*** Records shown
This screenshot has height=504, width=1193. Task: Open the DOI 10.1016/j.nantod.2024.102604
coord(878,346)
******
*** Records shown
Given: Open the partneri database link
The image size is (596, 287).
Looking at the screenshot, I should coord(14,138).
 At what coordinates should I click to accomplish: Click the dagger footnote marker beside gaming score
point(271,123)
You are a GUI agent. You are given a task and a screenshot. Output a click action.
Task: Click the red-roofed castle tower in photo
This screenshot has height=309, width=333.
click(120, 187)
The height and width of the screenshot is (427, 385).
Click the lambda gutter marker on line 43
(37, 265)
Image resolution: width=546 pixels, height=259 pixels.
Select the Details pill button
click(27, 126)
******
Exercise objective
Write out, from the lines above, only those from the line with "The image size is (596, 287)." to the line with "Task: Click the", exactly as given, including the first and the last.

Answer box
The image size is (596, 287).
Looking at the screenshot, I should coord(14,138).
 At what coordinates should I click to accomplish: Click the dagger footnote marker beside gaming score
point(271,123)
You are a GUI agent. You are given a task and a screenshot. Output a click action.
Task: Click the red-roofed castle tower in photo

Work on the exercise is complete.